When you identify one small change and consistently practice it, soon it will be an effortless habit just like brushing your teeth or starting your day with a cup of coffee. The process, however, takes focus and commitment. When you buckle down and focus, you’ll soon be ready to take on more and before you know it, you’ll be well on your way to person you want to be.

My Weight Loss Motivation Mantra

My Weight Loss Motivation Mantra

One of my favorite quotes is from Marcus Aurelius: “Would you have a great empire? Rule over yourself.” I love this so much I have it written on the wall of my office and in a note in my iPhone. These simple two sentences have been one of my greatest motivators during my weight loss journey.

I’m sure the words mean very different things to different people but I want to share with you the impression they have made on me.

At the time I first came upon this quote I was working in a management role.
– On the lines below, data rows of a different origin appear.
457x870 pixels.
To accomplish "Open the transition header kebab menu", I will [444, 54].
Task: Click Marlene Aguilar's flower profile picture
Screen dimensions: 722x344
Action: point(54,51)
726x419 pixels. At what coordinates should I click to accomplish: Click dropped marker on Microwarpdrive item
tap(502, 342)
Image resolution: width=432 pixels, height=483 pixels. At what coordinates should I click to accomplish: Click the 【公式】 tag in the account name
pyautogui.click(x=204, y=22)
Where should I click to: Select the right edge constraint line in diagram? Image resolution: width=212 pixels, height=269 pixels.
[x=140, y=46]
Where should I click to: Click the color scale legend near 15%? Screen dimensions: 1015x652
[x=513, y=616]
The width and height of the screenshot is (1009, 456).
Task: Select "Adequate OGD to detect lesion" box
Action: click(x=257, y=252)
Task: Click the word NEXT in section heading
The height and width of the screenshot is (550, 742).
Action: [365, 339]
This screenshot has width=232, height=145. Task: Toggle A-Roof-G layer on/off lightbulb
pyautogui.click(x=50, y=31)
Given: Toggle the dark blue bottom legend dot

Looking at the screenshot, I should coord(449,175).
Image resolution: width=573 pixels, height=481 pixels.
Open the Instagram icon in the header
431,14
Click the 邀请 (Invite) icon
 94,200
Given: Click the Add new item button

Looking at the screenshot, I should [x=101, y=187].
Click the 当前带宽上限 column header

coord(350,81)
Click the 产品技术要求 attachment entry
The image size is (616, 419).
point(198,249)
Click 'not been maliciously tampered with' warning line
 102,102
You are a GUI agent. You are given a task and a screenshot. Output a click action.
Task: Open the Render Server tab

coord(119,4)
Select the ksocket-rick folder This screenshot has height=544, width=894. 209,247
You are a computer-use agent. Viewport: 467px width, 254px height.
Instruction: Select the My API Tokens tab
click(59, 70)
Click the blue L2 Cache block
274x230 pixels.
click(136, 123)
I had a fantastic team and though I was being pulled in a million different directions, I tried hard to set a good example for them. I wanted them to see my hard work, initiative, problem solving and tenacity.  When I read this quote I thought, “How can I inspire my team if I can’t inspire myself?”

It starts with me. “Rule over yourself.”

I thought about my marriage. I was encouraging my husband to quit chewing tobacco and this quote hit me hard – how can I expect him to listen to me or be encouraged by me if I’m not living a healthy, disciplined life?

It starts with me. “Rule over yourself.”

I thought about the family I might have one day. How hypocritical I would be to lead my kids in ANY way if I’m unable to lead MYSELF! If I’m not compelled to follow the wisdom of my own mind, how in the world could I expect my children to be?

It starts with me. “Rule over yourself.”

I remember thinking at the time, “I want so many big things. I want to be debt free. I want to lose over 100  pounds. I want to be strong, fit and confident.” I became instantly aware that an unrefutable requirement for all of those things is to become an effective leader of ME.

Does anyone read this quote the same way? It just is so powerful to me – if I’m not able to instruct, lead and inspire myself then I have no business trying to do it for anyone else.

I can’t tell you how many times a day this simple phrase runs through my head. If I’ve told myself I’ll go for an hour leisure walk and I start listing all the reasons I should stop at 40 minutes, I’ll hear in my head “Rule over yourself”.  When I’ve finished dinner and I’m tempted to do a kitchen-walkthrough just to see what might look yummy I hear it: “Rule over yourself”. When my alarm goes off in the morning and I consider hitting snooze instead of getting to work, there it is: “Rule over yourself”.

Spend some time looking at the gap between what you expect of others and what you expect of yourself.

Spend some time considering if you are able to reach any of your goals without mastering the art of following your own guidance.

Maybe it’s not these words that fuel you but I’m sure there are others. Find something that reminds you of what is most important and keep it front of mind. Put it on an index card on the dash of your car or write it on the mirror in your bathroom. Encourage yourself daily – there’s no question that you’ll need it!